INVESTIGADORES
MOYANO elizabeth laura
artículos
Título:
Chicken litter: A waste or a source of chemicals? Fast pyrolysis and hydrothermal conversion as alternatives in the valorisation of poultry waste
Autor/es:
PACHÓN GÓMEZ, ERICA M.; DOMÍNGUEZ, RODRIGO E.; LÓPEZ, DÉBORA A.; TÉLLEZ, JHOAN F.; MARINO, MARCOS D.; ALMADA, NATALIA; GANGE, JUAN M.; MOYANO, E. LAURA
Revista:
JOURNAL OF ANALYTICAL AND APPLIED PYROLYSIS
Editorial:
ELSEVIER SCIENCE BV
Referencias:
Año: 2023 vol. 169
ISSN:
0165-2370
Resumen:
Poultry production is one of the main and fastest developing branches of the agri-food industry in the world. Chicken litter (ChL) is the most abundant waste from this industry and requires alternative treatments to help mitigate the environmental impacts of improper disposal. Fast pyrolysis and hydrothermal conversion are two recognized thermochemical approaches for the transformation of different types of biomasses, including agro-industrial waste. Fast pyrolysis takes place at atmospheric pressure or under vacuum at moderate to high temperatures (400–800 °C) in the absence of oxygen and requires drying of the feedstock, whereas hydrothermal conversion is a low temperature (180–300 °C) and high pressure (up to 30 MPa) process that takes place in liquid water and particularly suited for moist materials. In this work, we present experimental results that provide a comparison of bio-oils produced by fast pyrolysis and hydrothermal conversion of ChL. In addition, the composition of the pyrolytic oils from ChL is compared with the data obtained from rice husk (the main component of ChL), studied previously. Fast pyrolysis experiments were carried out in a bed reactor at temperatures ranging from 400° to 700°C and at two reaction times of 20- and 40-min. Phenols and other oxygenated compounds were the main families of chemicals present in the bio-oils.

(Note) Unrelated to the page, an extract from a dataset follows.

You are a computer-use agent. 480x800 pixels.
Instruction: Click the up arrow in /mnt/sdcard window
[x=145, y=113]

Among oxygenated derivatives, fatty acids were predominant. Hydrothermal conversion experiments were performed between 220 and 240 °C for 20- and 40- min and the oil fraction was obtained by evaporation of water from the reaction mixture followed by freeze-drying. These bioliquids were found to be concentrated in fatty acids, especially palmitic acid.